* Task goal:
Output the full set of records exactly.
───── Supplied data
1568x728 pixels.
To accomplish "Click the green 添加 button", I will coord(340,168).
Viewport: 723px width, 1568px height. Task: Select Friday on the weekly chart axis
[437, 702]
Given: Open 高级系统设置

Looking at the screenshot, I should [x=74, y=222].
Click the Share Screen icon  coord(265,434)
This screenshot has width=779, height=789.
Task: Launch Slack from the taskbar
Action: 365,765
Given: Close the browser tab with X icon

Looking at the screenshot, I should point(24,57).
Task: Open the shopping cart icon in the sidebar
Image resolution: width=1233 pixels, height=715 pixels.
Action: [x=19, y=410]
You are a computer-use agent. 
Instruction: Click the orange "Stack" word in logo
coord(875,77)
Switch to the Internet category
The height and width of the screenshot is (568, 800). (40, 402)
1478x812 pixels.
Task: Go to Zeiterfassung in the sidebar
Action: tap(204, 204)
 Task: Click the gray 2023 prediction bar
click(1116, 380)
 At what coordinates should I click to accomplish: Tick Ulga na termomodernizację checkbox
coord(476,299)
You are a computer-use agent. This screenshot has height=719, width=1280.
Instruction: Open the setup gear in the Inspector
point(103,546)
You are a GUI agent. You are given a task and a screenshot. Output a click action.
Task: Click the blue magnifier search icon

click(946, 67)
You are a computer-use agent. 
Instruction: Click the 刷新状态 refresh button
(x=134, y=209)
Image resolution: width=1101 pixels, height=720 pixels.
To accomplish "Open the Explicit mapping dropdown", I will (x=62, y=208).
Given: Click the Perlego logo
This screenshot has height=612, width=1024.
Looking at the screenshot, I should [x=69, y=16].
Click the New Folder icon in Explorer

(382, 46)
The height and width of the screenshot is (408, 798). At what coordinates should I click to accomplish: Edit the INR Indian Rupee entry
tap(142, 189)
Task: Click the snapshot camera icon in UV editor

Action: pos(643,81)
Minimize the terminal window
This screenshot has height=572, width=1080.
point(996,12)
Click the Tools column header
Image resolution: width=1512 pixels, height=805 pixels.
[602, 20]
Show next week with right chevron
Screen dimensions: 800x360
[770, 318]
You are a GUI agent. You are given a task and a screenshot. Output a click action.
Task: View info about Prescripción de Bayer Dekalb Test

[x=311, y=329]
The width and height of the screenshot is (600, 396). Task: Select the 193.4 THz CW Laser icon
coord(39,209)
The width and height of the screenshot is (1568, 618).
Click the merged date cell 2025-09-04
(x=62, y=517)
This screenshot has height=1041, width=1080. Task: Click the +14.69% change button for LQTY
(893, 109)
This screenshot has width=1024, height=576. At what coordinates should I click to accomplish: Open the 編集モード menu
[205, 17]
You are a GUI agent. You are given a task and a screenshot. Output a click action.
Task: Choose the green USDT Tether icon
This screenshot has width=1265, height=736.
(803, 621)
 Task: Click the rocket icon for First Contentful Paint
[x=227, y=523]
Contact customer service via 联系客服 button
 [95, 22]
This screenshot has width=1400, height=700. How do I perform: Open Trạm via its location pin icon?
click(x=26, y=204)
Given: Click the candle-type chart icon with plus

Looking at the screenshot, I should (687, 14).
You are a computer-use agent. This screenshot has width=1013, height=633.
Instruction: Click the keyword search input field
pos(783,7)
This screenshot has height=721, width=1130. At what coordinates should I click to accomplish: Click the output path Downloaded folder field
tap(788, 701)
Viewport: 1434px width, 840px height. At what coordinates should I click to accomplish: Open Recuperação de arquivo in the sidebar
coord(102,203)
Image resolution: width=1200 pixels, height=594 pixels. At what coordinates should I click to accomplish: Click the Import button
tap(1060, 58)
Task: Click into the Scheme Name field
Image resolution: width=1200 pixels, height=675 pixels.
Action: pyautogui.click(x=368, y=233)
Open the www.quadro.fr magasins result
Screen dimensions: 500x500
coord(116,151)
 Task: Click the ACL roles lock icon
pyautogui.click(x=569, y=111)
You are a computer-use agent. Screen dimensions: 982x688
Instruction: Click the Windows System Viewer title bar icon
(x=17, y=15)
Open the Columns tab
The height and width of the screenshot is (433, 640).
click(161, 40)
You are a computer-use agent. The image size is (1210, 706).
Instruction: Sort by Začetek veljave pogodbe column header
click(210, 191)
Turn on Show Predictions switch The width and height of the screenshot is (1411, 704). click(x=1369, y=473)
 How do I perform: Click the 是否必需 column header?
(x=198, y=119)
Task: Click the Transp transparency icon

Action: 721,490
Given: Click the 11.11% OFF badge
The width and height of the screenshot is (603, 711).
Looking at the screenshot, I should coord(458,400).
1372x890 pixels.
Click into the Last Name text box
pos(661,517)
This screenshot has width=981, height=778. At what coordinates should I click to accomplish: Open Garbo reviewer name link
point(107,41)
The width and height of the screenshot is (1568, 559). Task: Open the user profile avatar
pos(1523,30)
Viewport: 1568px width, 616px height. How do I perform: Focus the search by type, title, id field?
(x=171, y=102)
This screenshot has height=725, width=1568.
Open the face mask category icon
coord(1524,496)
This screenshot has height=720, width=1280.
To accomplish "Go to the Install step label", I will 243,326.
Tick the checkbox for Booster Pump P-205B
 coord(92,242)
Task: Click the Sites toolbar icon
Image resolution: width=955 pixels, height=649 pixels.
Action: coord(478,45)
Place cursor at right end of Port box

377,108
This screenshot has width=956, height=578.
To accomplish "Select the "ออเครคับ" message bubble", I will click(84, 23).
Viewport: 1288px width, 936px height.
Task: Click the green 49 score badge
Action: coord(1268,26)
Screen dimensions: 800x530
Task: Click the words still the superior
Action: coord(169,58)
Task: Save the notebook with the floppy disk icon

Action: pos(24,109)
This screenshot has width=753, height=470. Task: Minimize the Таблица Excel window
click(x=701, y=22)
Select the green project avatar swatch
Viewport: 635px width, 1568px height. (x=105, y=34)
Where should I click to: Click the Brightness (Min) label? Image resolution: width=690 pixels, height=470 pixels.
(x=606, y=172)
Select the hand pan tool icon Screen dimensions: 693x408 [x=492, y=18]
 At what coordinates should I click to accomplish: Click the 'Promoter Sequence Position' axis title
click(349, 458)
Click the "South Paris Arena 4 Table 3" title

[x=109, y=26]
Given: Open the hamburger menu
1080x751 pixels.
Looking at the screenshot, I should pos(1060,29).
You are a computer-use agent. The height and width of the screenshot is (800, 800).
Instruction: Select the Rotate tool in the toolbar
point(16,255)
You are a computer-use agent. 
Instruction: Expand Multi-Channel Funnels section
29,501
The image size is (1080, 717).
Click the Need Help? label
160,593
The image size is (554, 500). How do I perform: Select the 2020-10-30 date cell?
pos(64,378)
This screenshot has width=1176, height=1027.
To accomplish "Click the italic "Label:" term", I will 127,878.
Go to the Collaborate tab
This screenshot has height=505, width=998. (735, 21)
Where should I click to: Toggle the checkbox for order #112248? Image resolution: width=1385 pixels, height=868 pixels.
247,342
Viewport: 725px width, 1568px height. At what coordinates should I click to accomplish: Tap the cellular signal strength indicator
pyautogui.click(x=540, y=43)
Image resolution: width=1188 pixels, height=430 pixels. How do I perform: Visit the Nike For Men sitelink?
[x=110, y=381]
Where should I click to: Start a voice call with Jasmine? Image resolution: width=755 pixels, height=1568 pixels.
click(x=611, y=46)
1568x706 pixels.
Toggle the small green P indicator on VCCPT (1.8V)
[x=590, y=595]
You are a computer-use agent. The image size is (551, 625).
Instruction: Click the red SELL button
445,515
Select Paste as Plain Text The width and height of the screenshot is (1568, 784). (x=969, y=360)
──────────
* Your response:
1568x728 pixels.
To accomplish "Click the green 添加 button", I will coord(340,168).
Viewport: 723px width, 1568px height. Task: Select Friday on the weekly chart axis
[437, 702]
Given: Open 高级系统设置

Looking at the screenshot, I should [x=74, y=222].
Click the Share Screen icon  coord(265,434)
This screenshot has width=779, height=789.
Task: Launch Slack from the taskbar
Action: 365,765
Given: Close the browser tab with X icon

Looking at the screenshot, I should point(24,57).
Task: Open the shopping cart icon in the sidebar
Image resolution: width=1233 pixels, height=715 pixels.
Action: [x=19, y=410]
You are a computer-use agent. 
Instruction: Click the orange "Stack" word in logo
coord(875,77)
Switch to the Internet category
The height and width of the screenshot is (568, 800). (40, 402)
1478x812 pixels.
Task: Go to Zeiterfassung in the sidebar
Action: tap(204, 204)
 Task: Click the gray 2023 prediction bar
click(1116, 380)
 At what coordinates should I click to accomplish: Tick Ulga na termomodernizację checkbox
coord(476,299)
You are a computer-use agent. This screenshot has height=719, width=1280.
Instruction: Open the setup gear in the Inspector
point(103,546)
You are a GUI agent. You are given a task and a screenshot. Output a click action.
Task: Click the blue magnifier search icon

click(946, 67)
You are a computer-use agent. 
Instruction: Click the 刷新状态 refresh button
(x=134, y=209)
Image resolution: width=1101 pixels, height=720 pixels.
To accomplish "Open the Explicit mapping dropdown", I will (x=62, y=208).
Given: Click the Perlego logo
This screenshot has height=612, width=1024.
Looking at the screenshot, I should [x=69, y=16].
Click the New Folder icon in Explorer

(382, 46)
The height and width of the screenshot is (408, 798). At what coordinates should I click to accomplish: Edit the INR Indian Rupee entry
tap(142, 189)
Task: Click the snapshot camera icon in UV editor

Action: pos(643,81)
Minimize the terminal window
This screenshot has height=572, width=1080.
point(996,12)
Click the Tools column header
Image resolution: width=1512 pixels, height=805 pixels.
[602, 20]
Show next week with right chevron
Screen dimensions: 800x360
[770, 318]
You are a GUI agent. You are given a task and a screenshot. Output a click action.
Task: View info about Prescripción de Bayer Dekalb Test

[x=311, y=329]
The width and height of the screenshot is (600, 396). Task: Select the 193.4 THz CW Laser icon
coord(39,209)
The width and height of the screenshot is (1568, 618).
Click the merged date cell 2025-09-04
(x=62, y=517)
This screenshot has height=1041, width=1080. Task: Click the +14.69% change button for LQTY
(893, 109)
This screenshot has width=1024, height=576. At what coordinates should I click to accomplish: Open the 編集モード menu
[205, 17]
You are a GUI agent. You are given a task and a screenshot. Output a click action.
Task: Choose the green USDT Tether icon
This screenshot has width=1265, height=736.
(803, 621)
 Task: Click the rocket icon for First Contentful Paint
[x=227, y=523]
Contact customer service via 联系客服 button
 [95, 22]
This screenshot has width=1400, height=700. How do I perform: Open Trạm via its location pin icon?
click(x=26, y=204)
Given: Click the candle-type chart icon with plus

Looking at the screenshot, I should (687, 14).
You are a computer-use agent. This screenshot has width=1013, height=633.
Instruction: Click the keyword search input field
pos(783,7)
This screenshot has height=721, width=1130. At what coordinates should I click to accomplish: Click the output path Downloaded folder field
tap(788, 701)
Viewport: 1434px width, 840px height. At what coordinates should I click to accomplish: Open Recuperação de arquivo in the sidebar
coord(102,203)
Image resolution: width=1200 pixels, height=594 pixels. At what coordinates should I click to accomplish: Click the Import button
tap(1060, 58)
Task: Click into the Scheme Name field
Image resolution: width=1200 pixels, height=675 pixels.
Action: pyautogui.click(x=368, y=233)
Open the www.quadro.fr magasins result
Screen dimensions: 500x500
coord(116,151)
 Task: Click the ACL roles lock icon
pyautogui.click(x=569, y=111)
You are a computer-use agent. Screen dimensions: 982x688
Instruction: Click the Windows System Viewer title bar icon
(x=17, y=15)
Open the Columns tab
The height and width of the screenshot is (433, 640).
click(161, 40)
You are a computer-use agent. The image size is (1210, 706).
Instruction: Sort by Začetek veljave pogodbe column header
click(210, 191)
Turn on Show Predictions switch The width and height of the screenshot is (1411, 704). click(x=1369, y=473)
 How do I perform: Click the 是否必需 column header?
(x=198, y=119)
Task: Click the Transp transparency icon

Action: 721,490
Given: Click the 11.11% OFF badge
The width and height of the screenshot is (603, 711).
Looking at the screenshot, I should coord(458,400).
1372x890 pixels.
Click into the Last Name text box
pos(661,517)
This screenshot has width=981, height=778. At what coordinates should I click to accomplish: Open Garbo reviewer name link
point(107,41)
The width and height of the screenshot is (1568, 559). Task: Open the user profile avatar
pos(1523,30)
Viewport: 1568px width, 616px height. How do I perform: Focus the search by type, title, id field?
(x=171, y=102)
This screenshot has height=725, width=1568.
Open the face mask category icon
coord(1524,496)
This screenshot has height=720, width=1280.
To accomplish "Go to the Install step label", I will 243,326.
Tick the checkbox for Booster Pump P-205B
 coord(92,242)
Task: Click the Sites toolbar icon
Image resolution: width=955 pixels, height=649 pixels.
Action: coord(478,45)
Place cursor at right end of Port box

377,108
This screenshot has width=956, height=578.
To accomplish "Select the "ออเครคับ" message bubble", I will click(84, 23).
Viewport: 1288px width, 936px height.
Task: Click the green 49 score badge
Action: coord(1268,26)
Screen dimensions: 800x530
Task: Click the words still the superior
Action: coord(169,58)
Task: Save the notebook with the floppy disk icon

Action: pos(24,109)
This screenshot has width=753, height=470. Task: Minimize the Таблица Excel window
click(x=701, y=22)
Select the green project avatar swatch
Viewport: 635px width, 1568px height. (x=105, y=34)
Where should I click to: Click the Brightness (Min) label? Image resolution: width=690 pixels, height=470 pixels.
(x=606, y=172)
Select the hand pan tool icon Screen dimensions: 693x408 [x=492, y=18]
 At what coordinates should I click to accomplish: Click the 'Promoter Sequence Position' axis title
click(349, 458)
Click the "South Paris Arena 4 Table 3" title

[x=109, y=26]
Given: Open the hamburger menu
1080x751 pixels.
Looking at the screenshot, I should pos(1060,29).
You are a computer-use agent. The height and width of the screenshot is (800, 800).
Instruction: Select the Rotate tool in the toolbar
point(16,255)
You are a computer-use agent. 
Instruction: Expand Multi-Channel Funnels section
29,501
The image size is (1080, 717).
Click the Need Help? label
160,593
The image size is (554, 500). How do I perform: Select the 2020-10-30 date cell?
pos(64,378)
This screenshot has width=1176, height=1027.
To accomplish "Click the italic "Label:" term", I will 127,878.
Go to the Collaborate tab
This screenshot has height=505, width=998. (735, 21)
Where should I click to: Toggle the checkbox for order #112248? Image resolution: width=1385 pixels, height=868 pixels.
247,342
Viewport: 725px width, 1568px height. At what coordinates should I click to accomplish: Tap the cellular signal strength indicator
pyautogui.click(x=540, y=43)
Image resolution: width=1188 pixels, height=430 pixels. How do I perform: Visit the Nike For Men sitelink?
[x=110, y=381]
Where should I click to: Start a voice call with Jasmine? Image resolution: width=755 pixels, height=1568 pixels.
click(x=611, y=46)
1568x706 pixels.
Toggle the small green P indicator on VCCPT (1.8V)
[x=590, y=595]
You are a computer-use agent. The image size is (551, 625).
Instruction: Click the red SELL button
445,515
Select Paste as Plain Text The width and height of the screenshot is (1568, 784). (x=969, y=360)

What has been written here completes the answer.